In fact there’s an understanding most reasonably-minded men share that part of our responsibility is to help women overcome the disadvantages they face around the boardroom table. Men are under the impression that women need to be protected and watched out for and helped to recover from centuries of systemic discrimination, subtle and otherwise.
And, to be sure, there were horror stories shared by the panel of powerful female business leaders, about the subtle and not-so-subtle discrimination women still face in business.
More importantly, however, there was a plethora of useful insights from all the over-achievers on stage. This hard-won, real-world advice should engraved on metaphorical brass plaques and affixed to the walls, to be heeded by everyone regardless of gender.
Make your long-term goals outrageous and your short term goals wimpy.
Watch for your champions, as they are more important than role models and mentors.
Find work that offers you more motivation than simply making a buck.
To be a success as a leader, you must abolish self-doubt and nurture self-confidence.
It’s more important to make progress than to seek perfection.
Furthermore, as the event unfolded the ultimate lesson for me as a man in this crowd of successful and driven women became crystal clear. And my fear shifted away from how I might offend, to full-on fear of missing out.
Women can dominate the boardroom in a way that men can’t, and make their differences into their strengths.
You see, women have a distinct advantage over men in the development industry because they are highly relational and have an innate emotional intelligence. These qualities make it easier to lead and interact in a way that generates positive outcomes.

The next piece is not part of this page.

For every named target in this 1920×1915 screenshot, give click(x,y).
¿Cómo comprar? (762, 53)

It’s a kind of super-hero secret power that most women are blessed with, and most men aren’t even aware is being used against them.
So my sense of fear about attending this event, and writing about it afterward were well-founded, but not for the reasons I initially thought. I was afraid of the wrong thing.

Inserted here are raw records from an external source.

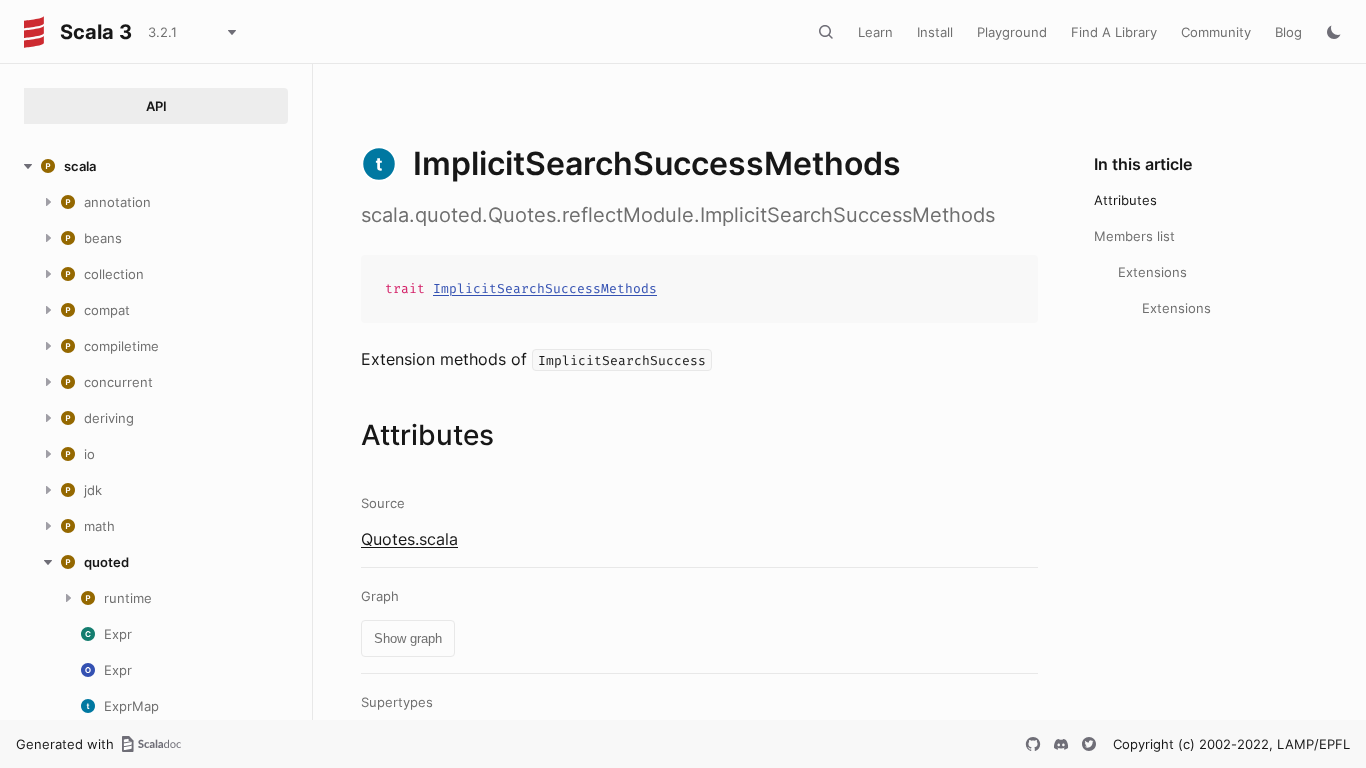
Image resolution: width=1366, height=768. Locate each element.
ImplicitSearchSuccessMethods (545, 288)
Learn (875, 32)
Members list (1134, 236)
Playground (1012, 32)
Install (935, 32)
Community (1216, 32)
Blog (1288, 32)
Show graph (408, 638)
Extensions (1152, 272)
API (156, 106)
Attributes (1125, 200)
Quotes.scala (409, 539)
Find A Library (1114, 32)
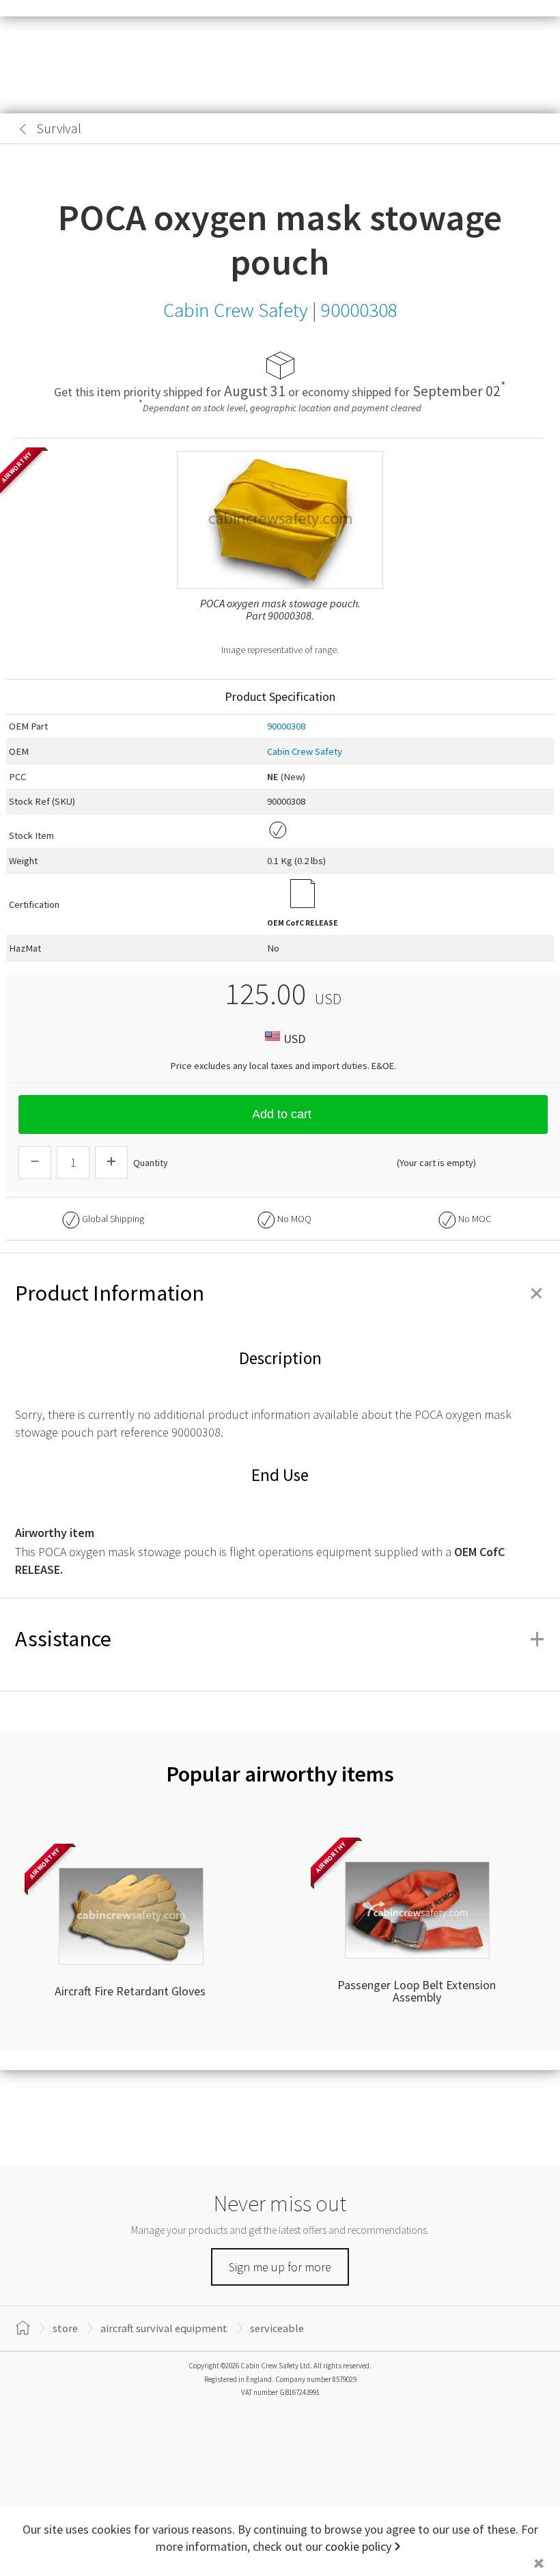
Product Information (280, 1293)
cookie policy (358, 2546)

Instead of being worried that I might misstep or offend, I left full of wonder and awe and slightly afraid of the distinct advantages women have over men in the boardroom.
My advice to all the men reading this is simple. Attend this event next year and you will learn some incredible things you otherwise wouldn’t.
And pay close attention to the women you work with every day. They see things and know things you don’t. Not leveraging this insight means you are leaving valuable intelligence on the table. And of a wasted resource like that, you should always be afraid.
I should take a moment and introduce the cast of characters, with apologies for not including their full biographies here. I couldn’t do that: they each have such impressive CV’s, ripe with accomplishments, awards and achievements that a writer must inevitably focus on picking just a few pieces of low-hanging fruit.
Renée Wasylyk, CEO of Troika Group, leads a Western Canadian organization including commercial and residential development projects and construction companies. Troika has projects in three provinces including commercial buildings, residential developments, and master-planned communities on over a thousand acres.
Anne Bancroft-Jones is the Vice President, First Nations Relations and Special Projects for Polygon Homes Ltd. She has served on numerous boards and is currently the Governance Committee Chair on the board of Port Metro Vancouver and at Surrey City Development Corporation. She’s held several senior positions with the City of Vancouver including Manager of Real Estate and Assistant Major Projects Negotiator.
Janice Abbott has been the CEO of Atira Women’s Resource Society since 1992. She has lead the Society through its incredible growth from a single transition house located in South Surrey with a staff of seven to a large multi-service agency with two, for-profit subsidiaries, a development arm and more than 500 staff.
Cathy Grant is the Senior Vice President, Marketing & Sales, for Intracorp Projects Ltd. and in charge of a dedicated team of marketing and sales professionals who bring a project through its entire sales life cycle. Additionally, she is responsible for all of Intracorp’s corporate communications, and stewards its brand to accurately reflect Intracorp’s corporate character.